> [Page excerpt]:

──────────────────────────────

The truth at last, in all it’s cruelty.
Translation/Adaptation: Jocelyn Allen
What They Say
Within the barrier, Yue is up against an unexpected foe in his attempt to rescue Tougo-his dear friend Kurogitsune. To force Yue’s hand in taking a Meal and saving himself, Kurogitsune casts Tougo into the camellia pond. But upon rushing after the helpless captive, Yue is confronted by the age-old conflict between the desire to protect and the desire to consume that befalls all humans who assume the role of yorishiro. What path will Yue choose?
Content: (please note that content portions of a review may contain spoilers):
Ayakashi has been withholding secrets from the reader all the way up till this final volume of the story proper. There is another volume, an epilog of sorts, that will finish the series but the main ending lies here.
This is where we finally learn about what happened with the Tsubaki family, their role in the ritual which holds the shadow over the town, and why the whole situation continues to be tragic.

──────────────────────────────

> [Data section]:
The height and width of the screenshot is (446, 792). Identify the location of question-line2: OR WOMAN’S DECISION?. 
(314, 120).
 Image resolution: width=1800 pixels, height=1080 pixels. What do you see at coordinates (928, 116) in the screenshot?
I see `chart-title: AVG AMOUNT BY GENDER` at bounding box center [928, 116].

──────────────────────────────

> [Task]:
Rewrite everything in the Ayakashi review above from "Content: (please note" down to "ending lies here.", changing each "volume" to "book".

> [Response]:
Content: (please note that content portions of a review may contain spoilers):
Ayakashi has been withholding secrets from the reader all the way up till this final book of the story proper. There is another book, an epilog of sorts, that will finish the series but the main ending lies here.